Puljic è dunque regolarmente giunto a Roma ed è motivato a recarsi nella Cappella Sistina. "Con l'aiuto entro", ha dichiarato. Ma non si può escludere che, in caso di aggravamento delle sue condizioni, sia costretto a rimanere a Santa Marta, residenza dei porporati durante il Conclave. Dall'albergo alla Sistina c'è più di un chilometro, i cardinali percorrono la distanza in navetta. Il cardinal Puljic, anche in sedia a rotelle, non avrebbe problemi a spostarsi ed entrare.
Nel caso il prelato bosniaco non riuscisse neppure a muoversi dal suo letto a Santa Marta, c'è già pronta la soluzione. La costituzione "Universi Dominici Gregis", promulgata nel 1996 da Giovanni Paolo II, permette il voto a distanza pure per il Conclave. Il documento prevede che tre cardinali elettori, detti "infirmarii", a ogni votazione lascino la Sistina e si rechino dal confratello malato, per farlo votare e riportare la sua scheda al Conclave. Non stupisce che una simile deroga sia stata concessa da Papa Wojtyla, che negli ultimi anni della vita ha conosciuto il peso della malattia e dell'infermità.

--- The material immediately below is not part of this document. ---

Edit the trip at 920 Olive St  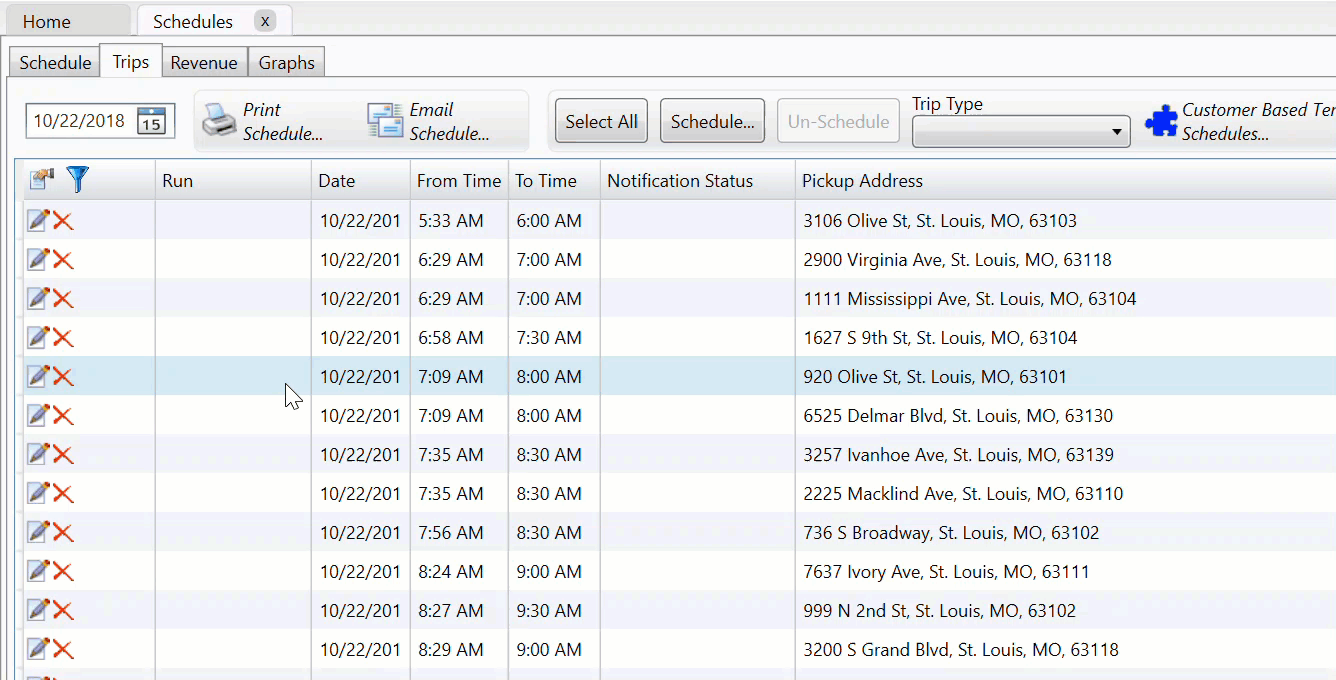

Il cardinale Puljic comunque ha affrontato difficoltà ben più grandi di questa. È stato nominato arcivescovo di Sarajevo nel 1991, e pochi mesi dopo è scoppiata la guerra in Bosnia. Il prelato ha passato anni sotto i bombardamenti, mobilitando le risorse della chiesa locale per aiutare profughi e persone colpite dai combattimenti. Puljic ha difeso a gran voce la libertà di religione e il diritto di vivere nella propria terra, contro ogni forma di pulizia etnica. Ha incontrato capi politici e di tutte le religioni, per promuovere il dialogo e la pacificazione fra cristiani e musulmani e tra cattolici e ortodossi. Questo lavoro gli ha guadagnato grande rispetto, ma anche aspre critiche. In un'occasione, è stato arrestato per 12 ore dai militari serbi.